“It’s Basically A Constant Stream of Paperwork”

I never had the ambition to become a secretary or administrative assistant. I quite liked community pharmacy to be honest. But I do more paperwork now as a “stay home mum/carer” than I ever did in pharmacy – and I used to do the end of month claims back in the day!

From the get go, handling Jack’s affairs have been a challenge. Here are just a few of the things we deal with:

  • Medical appointment pre-information: many appointments come with questionnaires to fill in to help establish a baseline. Such is true for Better Movers and Thinkers, the physical disability occupational therapist, the sensory processing occupational therapy assessment, and for the Children and Young People’s Service (CYPS) or CAMHS as they are known in other areas.
  • Subsequent reports from medical appointments: all of these need to be kept safe, because everyone involved with your child should have a copy, and your copy is usually where they take their copy from. They also come in handy as evidence for referrals if you do them yourself, or for disability benefit claims.
  • DLA claims: disability living allowance is to help fund the daily needs of the child. It can be used for a whole host of things, but the application can be absolutely hellish. Last time I submitted a claim for Jack, I had 87 pages of evidence. Each one was photocopied, indexed and labelled with a page number, as well as Jack’s name and date of birth. And I had to fill in a small novel too!
  • General school paperwork: much the same as any other child, including homework, diary signings and filling in his daily communication book if needed.
  • EHA paperwork: Early Help Assessments are basically a way of generating regular meetings of the team around the child. Everyone involved with the child is invited to an EHA meeting, but usually in my experience it consists of just the SENCo, the class teacher, parents, and perhaps a health visitor (before age 5) or maybe a paediatrician if the meeting is of a more serious nature. I’ve been to meetings where it’s literally me and the SENCo, and a page of notes from the class teacher. But it ensures everyone is accountable for the progress of the child.
  • EHCP meetings: you may have heard of a Statement of Special Needs. This is the new version, an educational healthcare plan. This is basically a document that details the provision required by a child and ensures local authority funding for said provision. The initial plan has a multi-disciplinary approach, involving an educational psychologist, and anyone else involved with the child.
How I feel 90% of the time!

This Friday, we were meant to have an EHA/pre-EHCP review meeting, as Jack has had his EHCP for two years next month, and so it is due for the annual review.
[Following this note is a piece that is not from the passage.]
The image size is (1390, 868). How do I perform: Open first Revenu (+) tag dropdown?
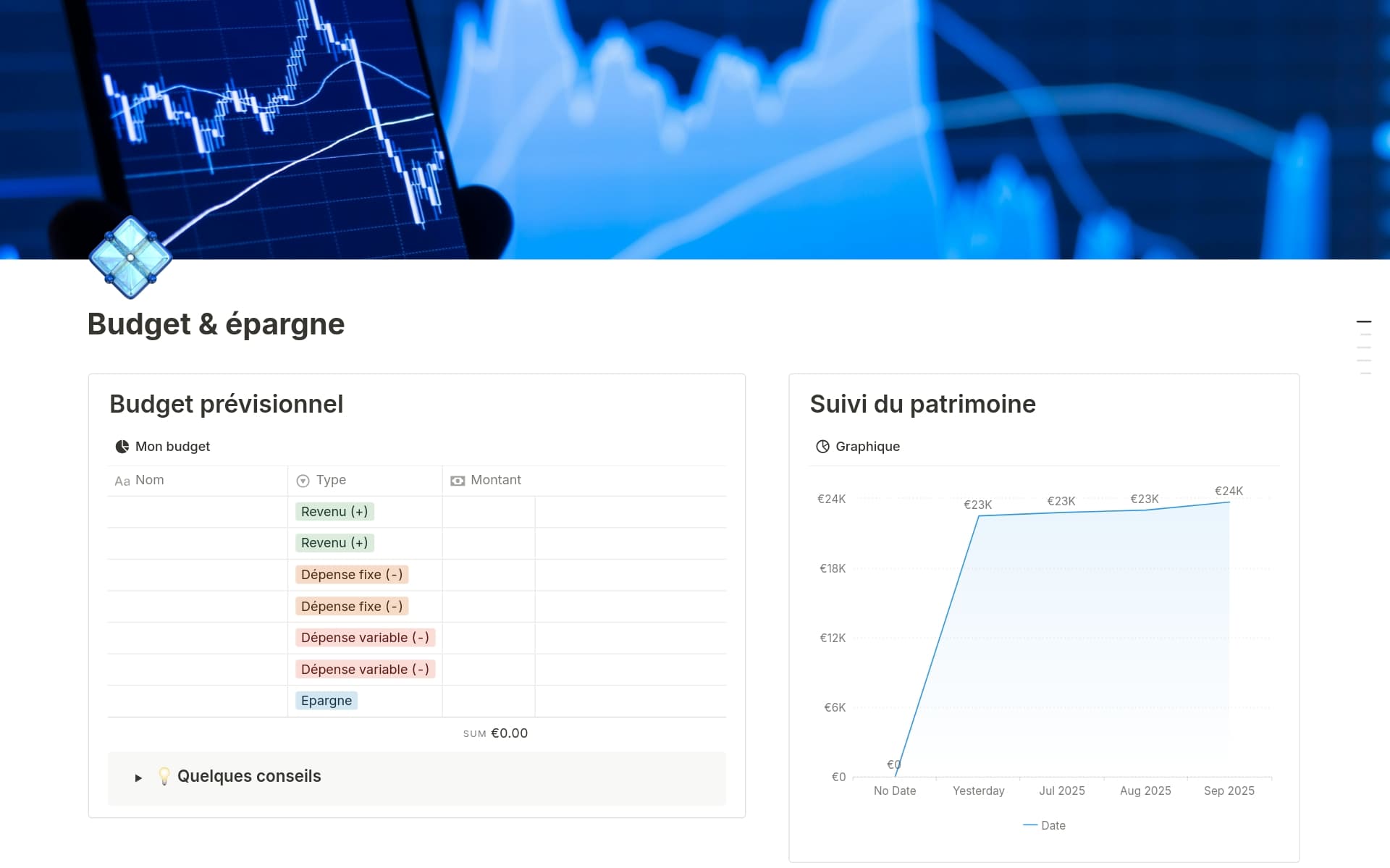pyautogui.click(x=334, y=512)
At our last meeting, concerns were raised that we may lose a funding band for Jack. In mainstream schools, funding is offered in four bands, the highest of which gives the child full time support from a member of staff. Jack has Band 4, so he has a full time stalker (I’m sure she would laugh at that!) who works with him on a one-to-one basis and in small groups for activities such as Lego therapy. I hope she reads this one day so she can read just how highly I think of her. She is actually one of the kindest, most patient people I have met, and she works at an extremely proactive level, ensuring her time with Jack is well spent.
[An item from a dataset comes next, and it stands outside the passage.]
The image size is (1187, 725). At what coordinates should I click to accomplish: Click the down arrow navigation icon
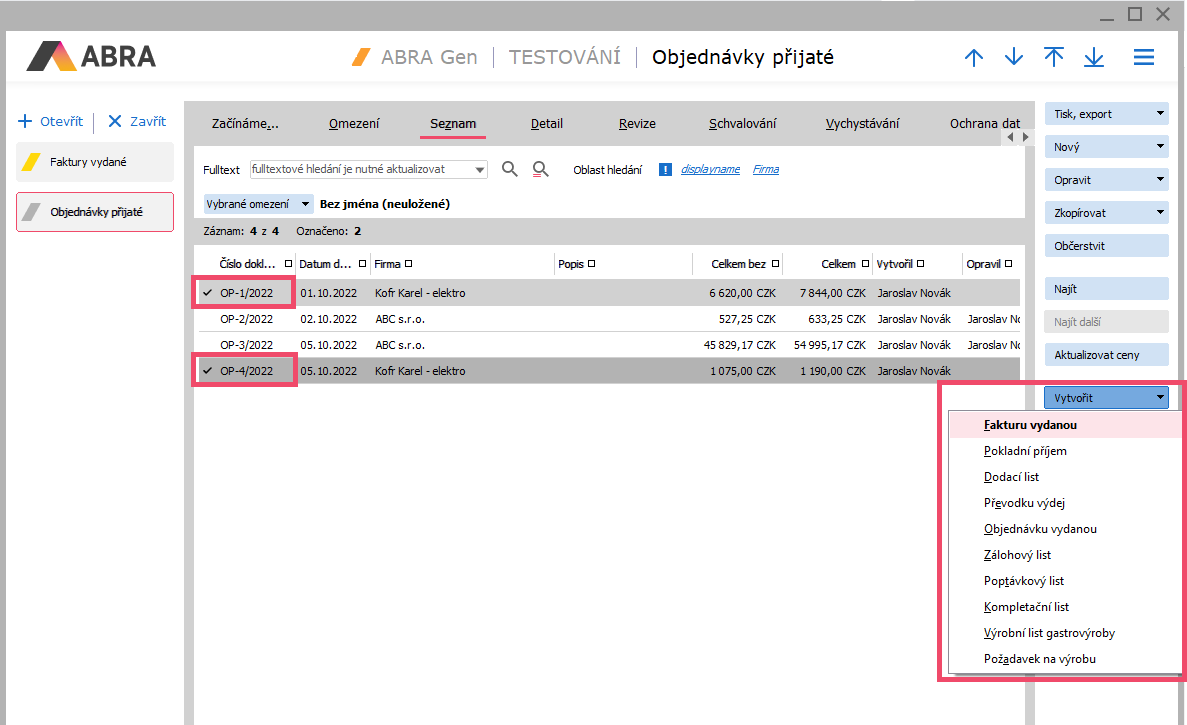[x=1014, y=58]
Since that meeting, Jack struggled quite badly for a whole half term. He was being contained, rather than educated, and was uncooperative and entirely resistant in lessons. When the SEND team autism/challenging behaviour specialist came to school to work with him, she flagged that he was doing well with his speech and language, but noted a lot of behaviour that pointed towards possible attention deficit issues, and so that may need to be investigated. This in itself, although possibly involving the long and tedious process of being referred back to CYPS, could be enough to convince the local authority to maintain his high level of funding for another year.

I have many concerns about year 3 – for one, the classroom is in a completely different part of the building, upstairs. I am also concerned that there will be a more demanding timetable, more demanding work, the classes are all shaken up (yes, the kids he knows and has gotten to know for 3 years will be split up and mixed with the other classes)… it’s all change. As we enter the summer term, I know that nothing has been done yet to prepare him for the transition, and I hope they do something to help him manage this before it’s too late.
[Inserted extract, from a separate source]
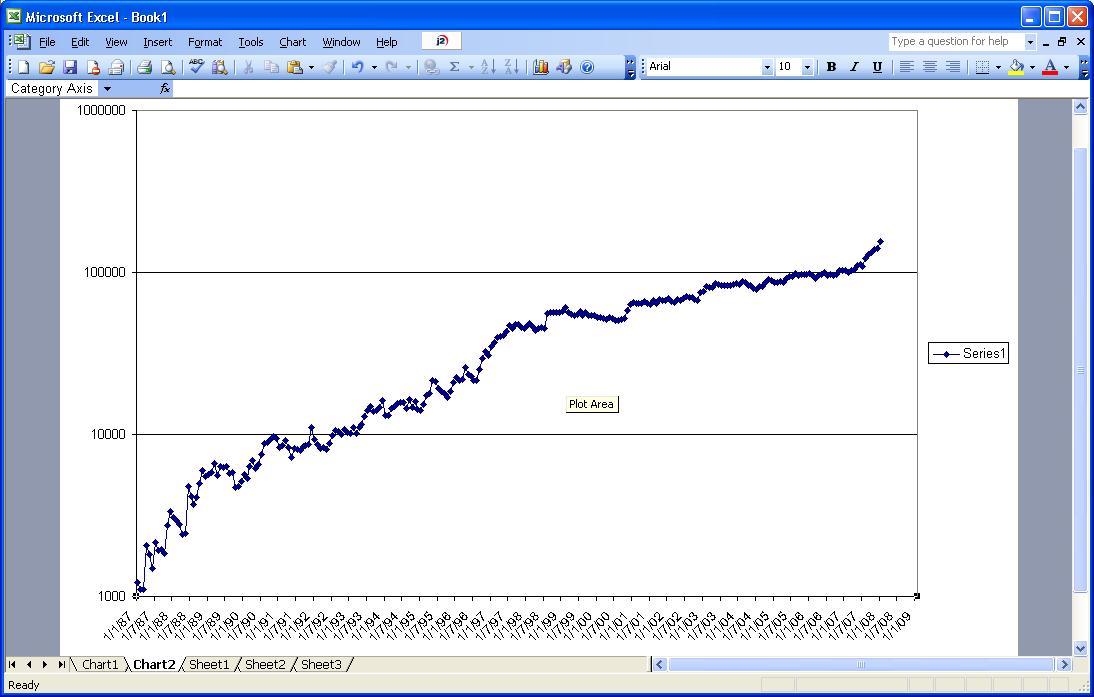1094x697 pixels.
Task: Apply the yellow fill color
Action: pos(1016,67)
My biggest concern, however, is that the EHCP information is pretty out of date. Specifically, the section that details the level of provision he needs is in dire need of a revision by an educational psychologist. I have been told by the school to GO THROUGH AND HIGHLIGHT/AMEND THE PLAN AS I FEEL NECESSARY and to submit it to them before the meeting. Fine, it’s a royal arse-pain, but I will do it. But what if they need him reviewed by EdPsych? The big meeting is three weeks away. PANICPANICPANIC.

My job this weekend, alongside interviewing 6 people for my mental health awareness week posts, is to sit with the post-its and highlighters and to draw pictures all over the final plan from last year, and hopefully amend it to ensure my boy gets the funding he needs and deserves.

I have no educational background. I have no medical background or SEND experience other than what I live every day. I thank the universe every day that I was blessed with having the intelligence to be able to research effectively, so I can find the information I don’t have. The task ahead feels like a mammoth one, though. I’m not even sure I’m up to it. But if I don’t do it, who will?

If anyone has any advice or information to share, please comment or email stephaniewardofficial@gmail.com. I’m all ears.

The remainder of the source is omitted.